#### Metin bölümü:
--
Kanada'da aşı protestoları büyüdü: Başbakan ve ailesi başkentten çıkarıldı

Kanada’da, iki doz Covid-19 aşısı olma zorunluluğunu protesto eden kamyon sürücülerinin eylemi, başkent Ottawa’da hayatı olumsuz etkiliyor. Güvenlik güçleri, artan güvenlik endişeleri nedeniyle Başbakan Justin Trudeau ve ailesini ikametgahlarından alarak başka bir yere götürdü.

AA

Aşı karşıtı binlerce kamyon sürücüsünün 23 Ocak’ta ülkenin dört bir tarafından başkente başlattıkları protesto eylemi, şehirler arası ve şehir içi yollarda trafiği kilitlerken, tüm güvenlik birimleri de alarma geçti.

Kanada güvenlik güçleri, artan güvenlik endişeleri nedeniyle Başbakan Justin Trudeau ve ailesini ikametgahlarından alarak başka bir yere götürdü.

Eyleme kamyonları ile katılan sürücülerin yanı sıra onlara destek veren binlerce kişi de Ottawa’daki federal parlamento binası önünde toplandı.

Ottawa’da eksi 35 dereceye düşen aşırı soğuğa rağmen cuma gecesinden itibaren parlamento bölgesine protestoculara, çevre kentlerden katılımlar da devam ediyor.

Ottawa polisinin gün içinde yaptığı açıklamalara göre, protestocu kamyon sürücülerinin sayısı 2 bini geçerken, onlara destek veren halkın katılımıyla bu sayı 10 bini aştı.
--
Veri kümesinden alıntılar
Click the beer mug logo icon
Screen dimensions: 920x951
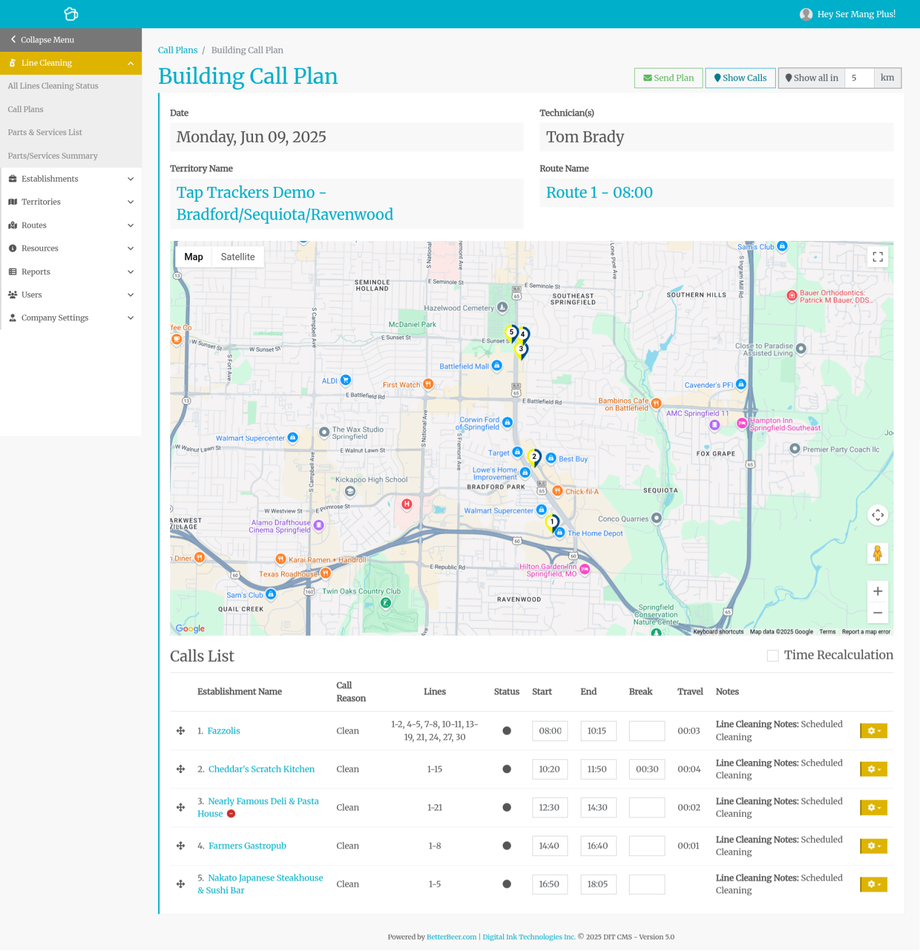pos(70,14)
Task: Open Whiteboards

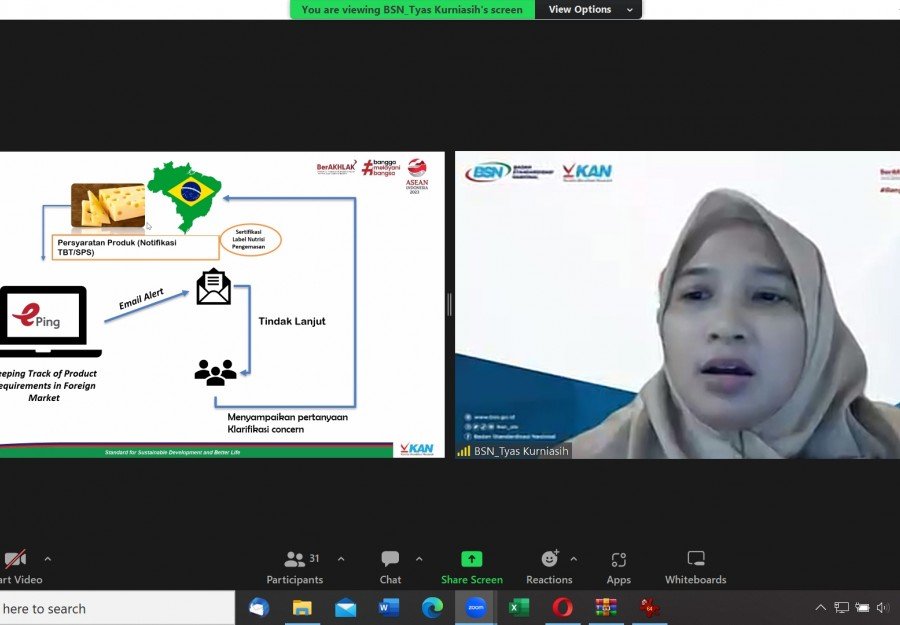Action: pos(696,567)
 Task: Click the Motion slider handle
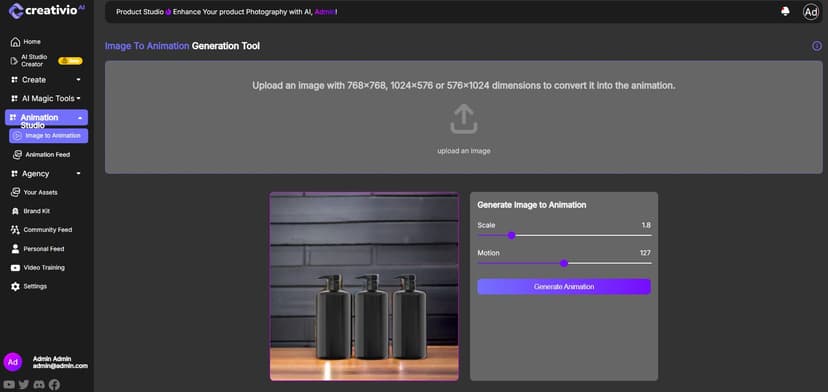click(x=564, y=263)
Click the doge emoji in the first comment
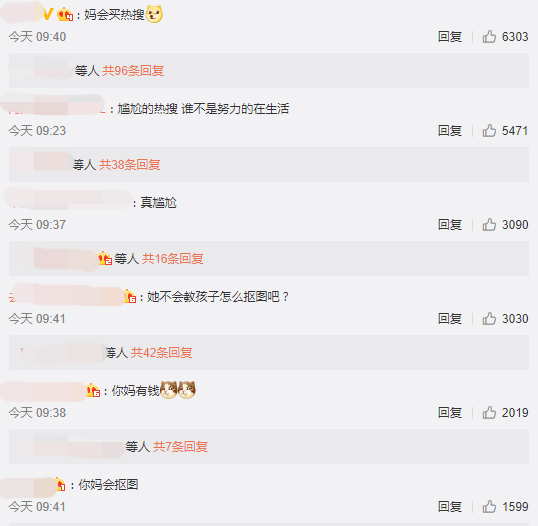Image resolution: width=538 pixels, height=526 pixels. coord(154,15)
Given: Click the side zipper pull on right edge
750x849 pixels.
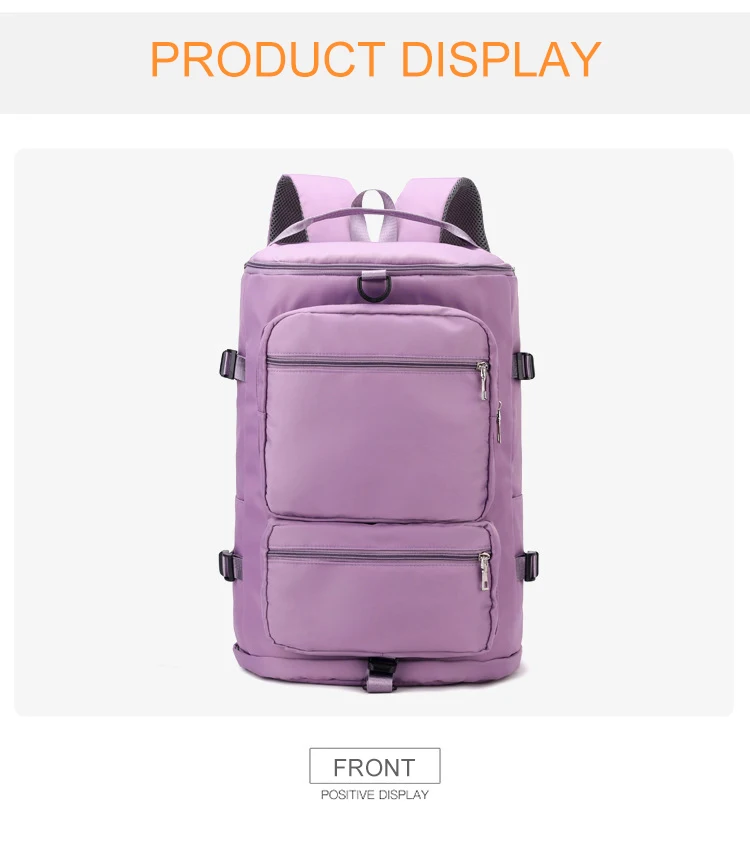Looking at the screenshot, I should coord(499,421).
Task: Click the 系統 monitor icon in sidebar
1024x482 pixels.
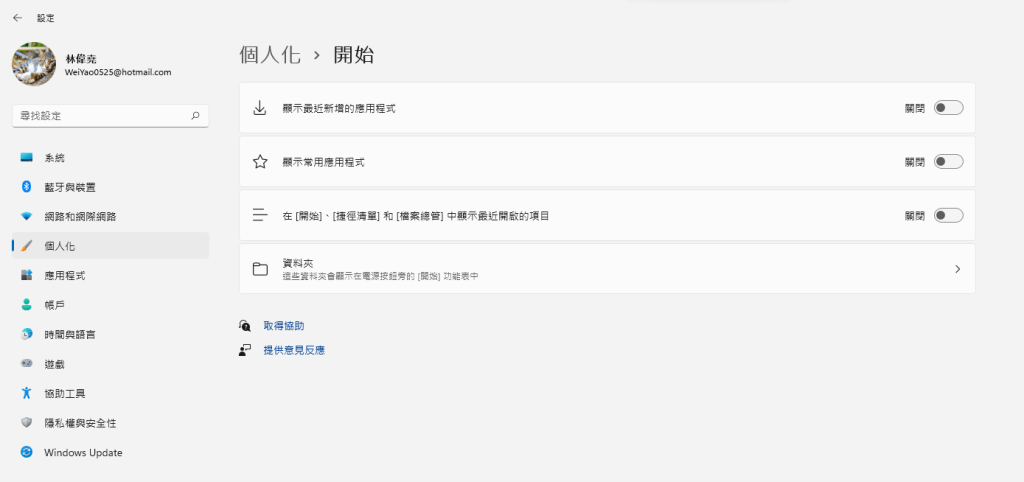Action: pyautogui.click(x=27, y=158)
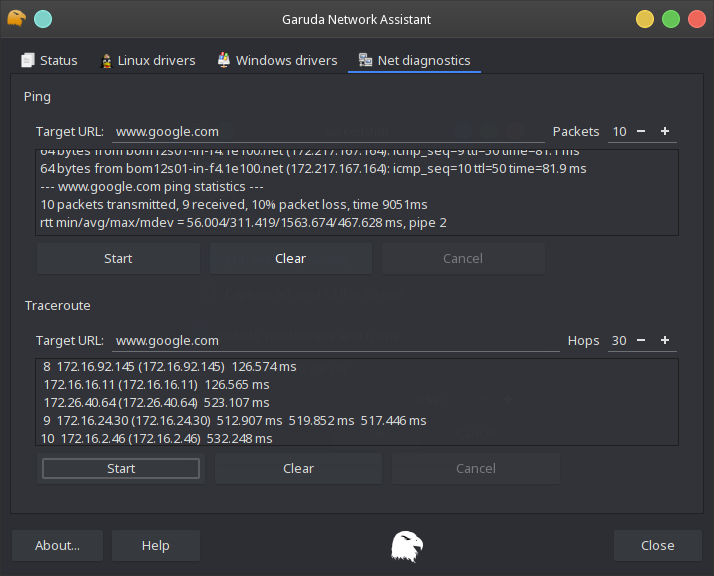Click the Traceroute Target URL field
The width and height of the screenshot is (714, 576).
click(335, 341)
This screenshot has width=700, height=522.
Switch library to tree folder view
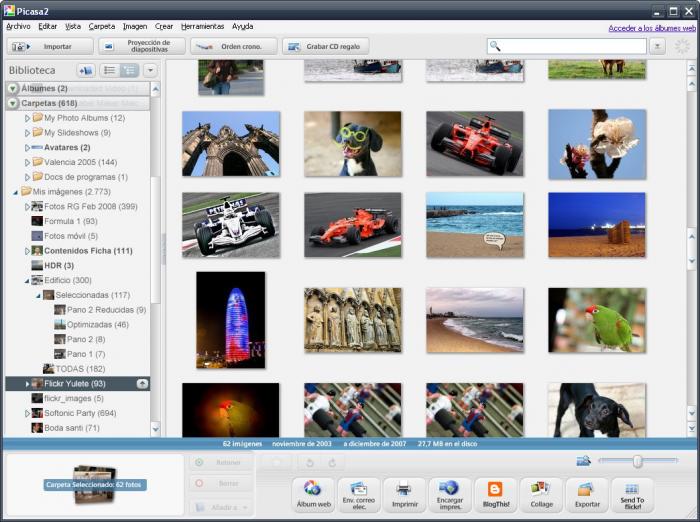[x=129, y=71]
--
#### Yönergeler:
1. Kanada'daki aşı protestoları haberinde şu sorular nasıl yanıtlanıyor?
(a) Kamyon sürücüleri başkente doğru protesto eylemini hangi tarihte başlattı?
(b) Ottawa'da hava sıcaklığı kaç dereceye düştü?
(c) Ottawa polisine göre destek veren halkla birlikte protestocuların sayısı kaçı aştı?
2. Kanada'daki aşı protestoları haberini son cümlesinden sonra devam ettirir misin?

#### Yazılı yanıtlar:
1.
(a) 23 Ocak'ta.
(b) Eksi 35 dereceye.
(c) 10 bini.

2.
Eylem nedeniyle Toronto başta olmak üzere bazı şehirlerden Ottawa’ya yüzlerce ilave polis görevlendirildi.

Wellington Caddesi boyunca toplanan kamyonlar, halk sağlığı önlemlerini ve Başbakan Trudeau'yu kınayan pankartlarla süslendi.

Bazıları, Covid-19'la ilgili kısıtlamalar devam ederse komünizmin Kanada'da tutacağı konusunda uyarılarda bulunurken, yüzlerce kamyon sürücüsünün varlıklarını duyurmak için korna çalması gürültü kirliliğine neden oldu.

EYLEM, FARKLI GRUPLARI BİR ARAYA GETİRDİ

Başlangıçta federal hükümeti kamyon sürücüleri için getirdiği zorunlu aşı uygulamasından vazgeçirmek için planlanan bir eylem, tüm halk sağlığı önlemlerine karşı daha büyük bir harekete dönüştü.

Birçoğu kamyon sürücüsü olmayan grup, hükümete salgınla ilgili kısıtlamaları sona erdirmesi ve "normale" dönmesi için baskı yapmaya hazır olduklarını söyledi.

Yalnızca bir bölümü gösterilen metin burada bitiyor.